Return all lines from the entries below in which the word "agent" is present.
--- RECORDS SUPPLIED Enclosed Below ---
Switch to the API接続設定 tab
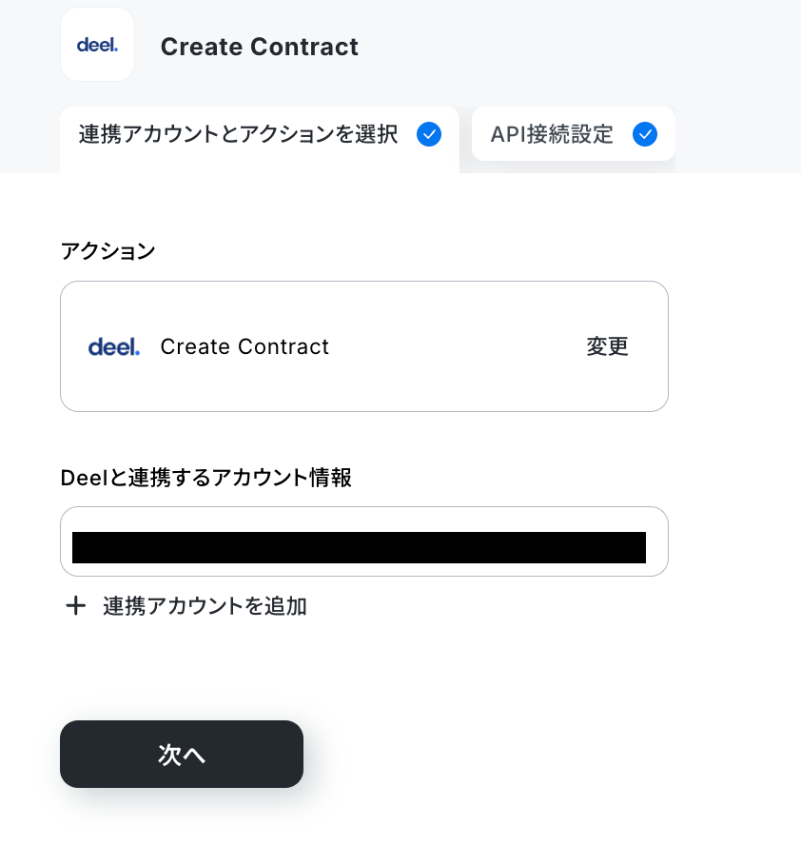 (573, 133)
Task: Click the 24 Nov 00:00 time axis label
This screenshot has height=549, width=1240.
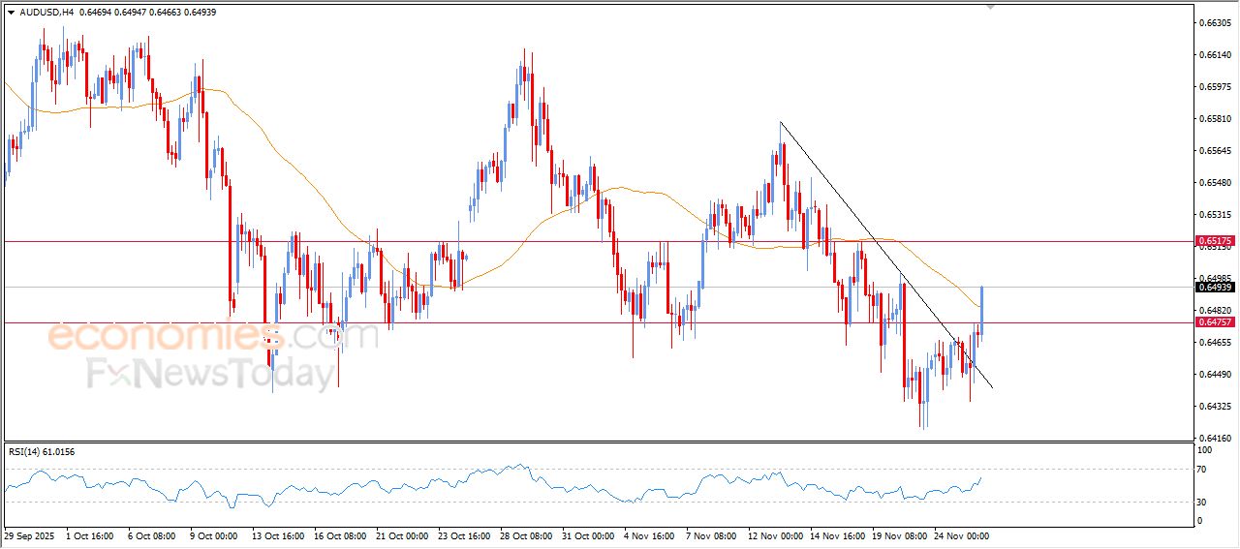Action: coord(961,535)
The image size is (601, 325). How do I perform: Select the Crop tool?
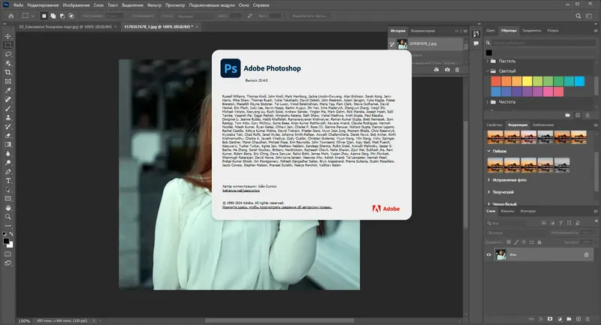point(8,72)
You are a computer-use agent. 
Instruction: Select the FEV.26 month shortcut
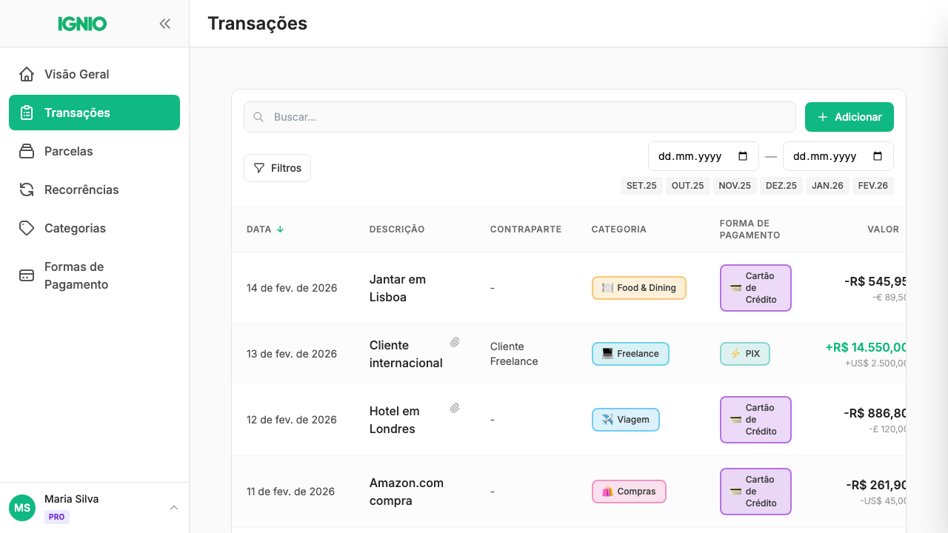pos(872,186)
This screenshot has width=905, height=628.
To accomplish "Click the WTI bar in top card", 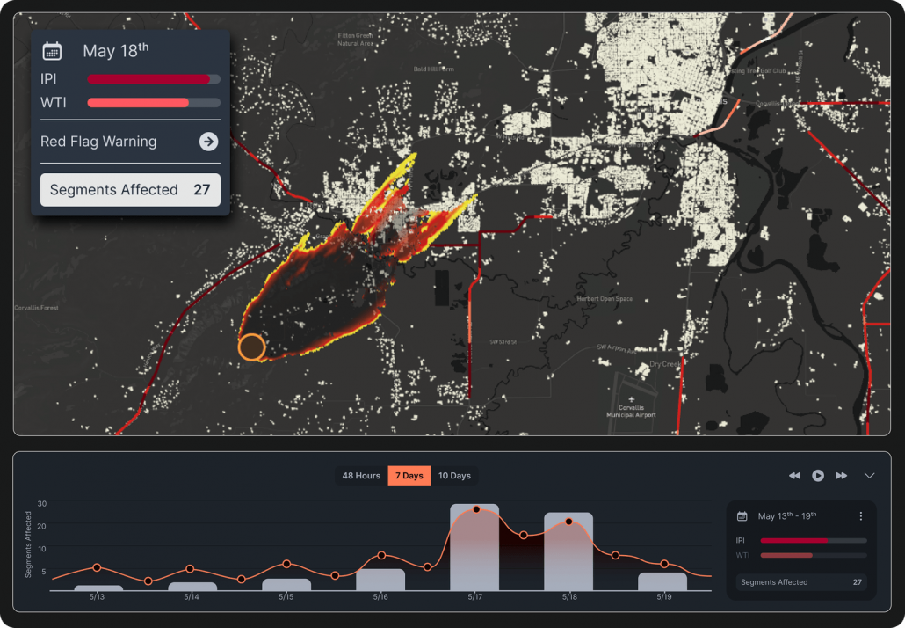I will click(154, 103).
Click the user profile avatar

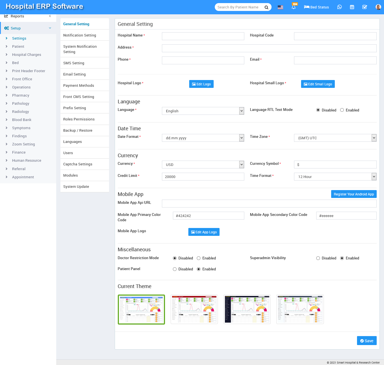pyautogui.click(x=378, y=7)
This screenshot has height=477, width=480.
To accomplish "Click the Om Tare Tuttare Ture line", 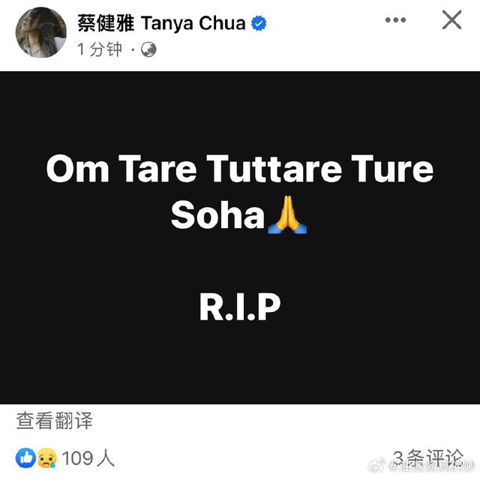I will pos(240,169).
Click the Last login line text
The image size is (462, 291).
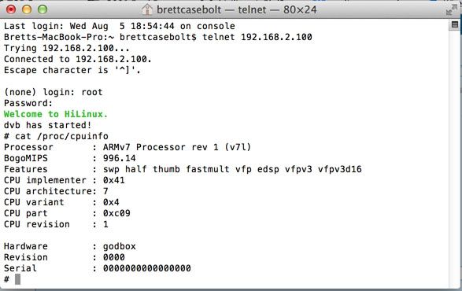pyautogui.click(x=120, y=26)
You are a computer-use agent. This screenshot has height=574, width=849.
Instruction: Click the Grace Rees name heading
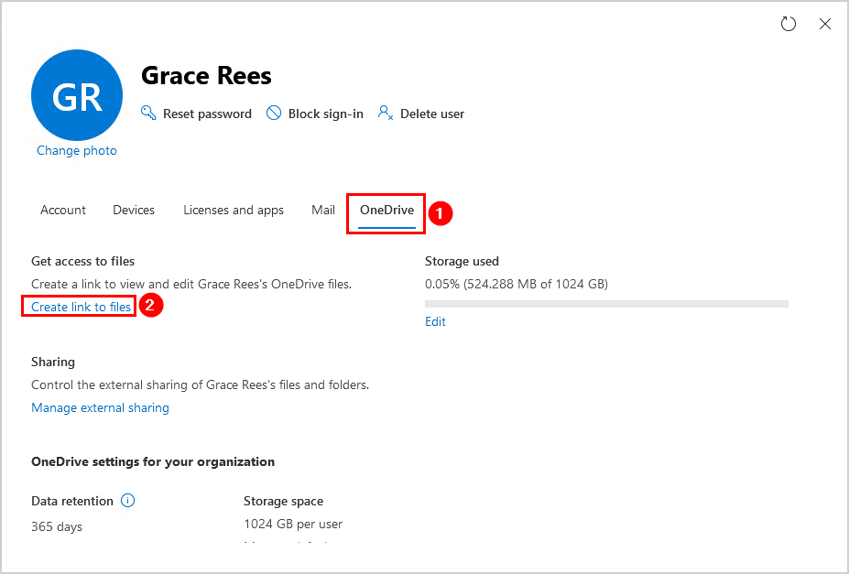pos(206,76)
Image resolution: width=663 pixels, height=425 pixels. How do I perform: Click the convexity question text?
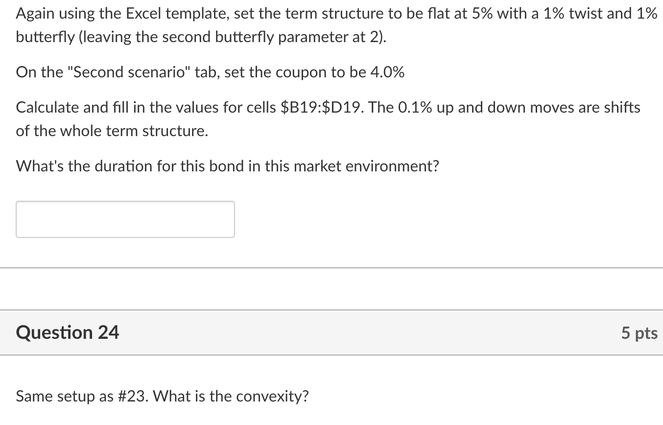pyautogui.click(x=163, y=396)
--- End of Enclosed RECORDS SUPPLIED ---
SOLUTION FOR THIS PROBLEM:
You are a computer-use agent. 
You are a computer-use agent. This screenshot has height=574, width=849.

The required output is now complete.